== Entries provided ==
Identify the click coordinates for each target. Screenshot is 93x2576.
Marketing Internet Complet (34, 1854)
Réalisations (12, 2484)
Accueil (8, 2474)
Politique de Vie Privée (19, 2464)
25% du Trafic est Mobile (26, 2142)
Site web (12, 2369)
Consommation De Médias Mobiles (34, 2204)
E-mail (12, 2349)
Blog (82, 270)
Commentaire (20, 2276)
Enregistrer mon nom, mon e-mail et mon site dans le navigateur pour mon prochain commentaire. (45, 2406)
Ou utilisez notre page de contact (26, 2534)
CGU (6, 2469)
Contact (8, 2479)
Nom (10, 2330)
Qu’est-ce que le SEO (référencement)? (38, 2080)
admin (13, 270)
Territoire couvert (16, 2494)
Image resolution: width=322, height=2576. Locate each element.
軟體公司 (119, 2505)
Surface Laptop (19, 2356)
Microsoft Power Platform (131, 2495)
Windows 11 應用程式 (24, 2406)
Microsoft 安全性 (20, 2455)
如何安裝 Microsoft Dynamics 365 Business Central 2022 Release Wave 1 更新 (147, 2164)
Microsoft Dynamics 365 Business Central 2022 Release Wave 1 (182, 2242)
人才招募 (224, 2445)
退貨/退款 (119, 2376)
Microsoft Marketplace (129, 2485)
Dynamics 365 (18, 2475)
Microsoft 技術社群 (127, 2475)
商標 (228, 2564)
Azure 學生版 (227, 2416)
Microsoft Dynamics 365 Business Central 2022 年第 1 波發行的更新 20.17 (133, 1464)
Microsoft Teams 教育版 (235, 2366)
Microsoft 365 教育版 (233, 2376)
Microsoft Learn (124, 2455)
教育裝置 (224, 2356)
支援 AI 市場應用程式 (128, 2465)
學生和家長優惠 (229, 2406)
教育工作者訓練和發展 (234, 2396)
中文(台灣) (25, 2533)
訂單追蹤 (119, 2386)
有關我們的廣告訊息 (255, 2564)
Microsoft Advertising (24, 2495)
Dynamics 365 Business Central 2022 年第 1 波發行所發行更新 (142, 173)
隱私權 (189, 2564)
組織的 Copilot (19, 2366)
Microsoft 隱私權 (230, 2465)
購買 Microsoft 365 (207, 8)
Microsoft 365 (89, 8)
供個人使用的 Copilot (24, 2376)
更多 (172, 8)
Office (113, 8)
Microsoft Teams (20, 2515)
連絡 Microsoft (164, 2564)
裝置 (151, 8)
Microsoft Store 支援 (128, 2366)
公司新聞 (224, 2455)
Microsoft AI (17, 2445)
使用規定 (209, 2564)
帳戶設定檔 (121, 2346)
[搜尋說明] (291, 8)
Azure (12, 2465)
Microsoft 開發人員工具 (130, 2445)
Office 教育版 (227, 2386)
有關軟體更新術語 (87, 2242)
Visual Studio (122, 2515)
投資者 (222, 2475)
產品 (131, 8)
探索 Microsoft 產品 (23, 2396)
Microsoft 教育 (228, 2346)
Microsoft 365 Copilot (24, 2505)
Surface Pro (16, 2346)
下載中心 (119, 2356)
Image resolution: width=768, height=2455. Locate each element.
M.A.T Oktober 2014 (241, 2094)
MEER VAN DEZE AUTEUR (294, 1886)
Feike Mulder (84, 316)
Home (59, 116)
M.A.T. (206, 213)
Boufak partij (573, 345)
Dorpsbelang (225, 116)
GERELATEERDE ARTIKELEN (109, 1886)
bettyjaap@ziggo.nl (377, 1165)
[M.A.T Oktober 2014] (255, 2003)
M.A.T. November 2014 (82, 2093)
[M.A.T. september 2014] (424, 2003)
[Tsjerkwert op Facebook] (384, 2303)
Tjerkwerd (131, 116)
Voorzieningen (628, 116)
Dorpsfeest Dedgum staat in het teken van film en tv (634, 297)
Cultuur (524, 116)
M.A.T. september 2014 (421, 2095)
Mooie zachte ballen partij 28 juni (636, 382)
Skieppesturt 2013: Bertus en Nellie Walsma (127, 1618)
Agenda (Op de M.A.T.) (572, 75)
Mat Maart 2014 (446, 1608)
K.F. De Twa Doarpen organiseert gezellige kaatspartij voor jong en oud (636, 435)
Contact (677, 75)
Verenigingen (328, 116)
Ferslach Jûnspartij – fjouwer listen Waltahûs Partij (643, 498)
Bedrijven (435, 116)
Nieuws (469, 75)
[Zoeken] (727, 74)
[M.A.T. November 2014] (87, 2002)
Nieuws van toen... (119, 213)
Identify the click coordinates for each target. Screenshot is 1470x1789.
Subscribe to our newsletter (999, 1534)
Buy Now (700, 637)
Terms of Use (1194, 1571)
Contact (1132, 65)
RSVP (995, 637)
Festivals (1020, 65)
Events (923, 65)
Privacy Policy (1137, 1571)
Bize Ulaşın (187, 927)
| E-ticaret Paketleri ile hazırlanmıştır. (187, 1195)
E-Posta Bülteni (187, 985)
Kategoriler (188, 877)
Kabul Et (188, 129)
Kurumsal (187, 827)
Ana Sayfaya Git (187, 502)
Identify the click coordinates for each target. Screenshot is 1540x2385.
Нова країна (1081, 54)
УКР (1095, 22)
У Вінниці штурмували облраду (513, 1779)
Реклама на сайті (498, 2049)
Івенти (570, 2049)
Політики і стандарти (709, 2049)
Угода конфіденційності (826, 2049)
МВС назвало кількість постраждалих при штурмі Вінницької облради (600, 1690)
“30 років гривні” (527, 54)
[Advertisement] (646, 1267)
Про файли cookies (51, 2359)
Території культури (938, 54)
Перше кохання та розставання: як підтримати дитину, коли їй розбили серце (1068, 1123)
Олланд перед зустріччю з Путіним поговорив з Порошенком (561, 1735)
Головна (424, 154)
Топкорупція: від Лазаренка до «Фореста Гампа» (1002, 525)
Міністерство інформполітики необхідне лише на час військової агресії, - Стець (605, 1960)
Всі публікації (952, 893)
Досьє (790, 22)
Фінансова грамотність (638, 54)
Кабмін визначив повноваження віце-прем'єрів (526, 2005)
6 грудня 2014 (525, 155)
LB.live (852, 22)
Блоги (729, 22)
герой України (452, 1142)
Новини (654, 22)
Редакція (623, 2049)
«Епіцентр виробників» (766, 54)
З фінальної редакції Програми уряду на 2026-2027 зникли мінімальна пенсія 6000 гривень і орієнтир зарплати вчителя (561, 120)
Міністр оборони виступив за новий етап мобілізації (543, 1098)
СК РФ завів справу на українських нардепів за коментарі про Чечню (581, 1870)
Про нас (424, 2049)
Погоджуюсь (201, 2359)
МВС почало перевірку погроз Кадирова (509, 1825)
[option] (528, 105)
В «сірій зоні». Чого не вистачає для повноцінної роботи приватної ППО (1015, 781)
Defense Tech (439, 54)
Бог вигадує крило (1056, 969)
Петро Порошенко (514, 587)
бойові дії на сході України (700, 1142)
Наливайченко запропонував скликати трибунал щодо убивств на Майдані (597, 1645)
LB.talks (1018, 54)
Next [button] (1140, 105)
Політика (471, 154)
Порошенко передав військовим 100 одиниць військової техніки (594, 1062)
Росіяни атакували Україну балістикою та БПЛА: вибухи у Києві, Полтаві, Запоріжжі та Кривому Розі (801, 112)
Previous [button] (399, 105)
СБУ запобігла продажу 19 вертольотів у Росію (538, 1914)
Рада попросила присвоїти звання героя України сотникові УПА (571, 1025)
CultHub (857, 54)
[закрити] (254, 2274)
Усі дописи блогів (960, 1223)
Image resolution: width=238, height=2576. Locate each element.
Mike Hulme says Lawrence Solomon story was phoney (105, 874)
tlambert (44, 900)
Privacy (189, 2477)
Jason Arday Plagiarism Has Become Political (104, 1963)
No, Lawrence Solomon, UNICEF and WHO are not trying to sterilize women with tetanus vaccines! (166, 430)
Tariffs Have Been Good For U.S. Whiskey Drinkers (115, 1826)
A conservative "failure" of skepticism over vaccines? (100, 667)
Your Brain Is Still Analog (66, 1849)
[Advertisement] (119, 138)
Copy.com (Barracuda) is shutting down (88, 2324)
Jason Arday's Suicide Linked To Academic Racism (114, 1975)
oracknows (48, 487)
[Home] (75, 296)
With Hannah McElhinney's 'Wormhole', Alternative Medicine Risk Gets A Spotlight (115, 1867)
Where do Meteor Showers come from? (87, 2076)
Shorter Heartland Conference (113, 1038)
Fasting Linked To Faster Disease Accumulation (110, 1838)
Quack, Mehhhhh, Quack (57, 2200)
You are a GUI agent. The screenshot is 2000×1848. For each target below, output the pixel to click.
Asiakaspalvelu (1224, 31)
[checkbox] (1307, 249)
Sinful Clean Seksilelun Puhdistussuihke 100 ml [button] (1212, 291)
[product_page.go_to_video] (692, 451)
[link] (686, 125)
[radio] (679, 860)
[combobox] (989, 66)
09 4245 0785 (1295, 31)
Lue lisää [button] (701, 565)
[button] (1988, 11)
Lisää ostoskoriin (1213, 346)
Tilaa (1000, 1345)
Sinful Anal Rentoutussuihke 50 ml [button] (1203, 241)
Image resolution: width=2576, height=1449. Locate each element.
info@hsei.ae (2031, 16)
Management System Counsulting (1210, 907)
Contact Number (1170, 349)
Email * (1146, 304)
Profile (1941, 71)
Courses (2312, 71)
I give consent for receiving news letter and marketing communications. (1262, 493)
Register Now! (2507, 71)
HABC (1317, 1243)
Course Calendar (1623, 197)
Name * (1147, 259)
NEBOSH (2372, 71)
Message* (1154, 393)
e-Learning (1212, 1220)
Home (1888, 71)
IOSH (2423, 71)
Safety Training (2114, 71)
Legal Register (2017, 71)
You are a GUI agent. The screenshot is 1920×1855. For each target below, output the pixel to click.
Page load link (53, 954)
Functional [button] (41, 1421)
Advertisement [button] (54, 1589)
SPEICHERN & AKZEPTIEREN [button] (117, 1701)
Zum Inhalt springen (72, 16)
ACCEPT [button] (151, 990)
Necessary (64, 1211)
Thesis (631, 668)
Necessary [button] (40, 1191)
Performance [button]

== How to complete this task ==
Starting at the line that has "Kabul Et (188, 129)" in the records above, restate word for word every line until the one that has "Політики і стандарти (709, 2049)", and include that one as well.

== Solution for this problem ==
Kabul Et (188, 129)
Kurumsal (187, 827)
Ana Sayfaya Git (187, 502)
Identify the click coordinates for each target. Screenshot is 1540x2385.
Нова країна (1081, 54)
УКР (1095, 22)
У Вінниці штурмували облраду (513, 1779)
Реклама на сайті (498, 2049)
Івенти (570, 2049)
Політики і стандарти (709, 2049)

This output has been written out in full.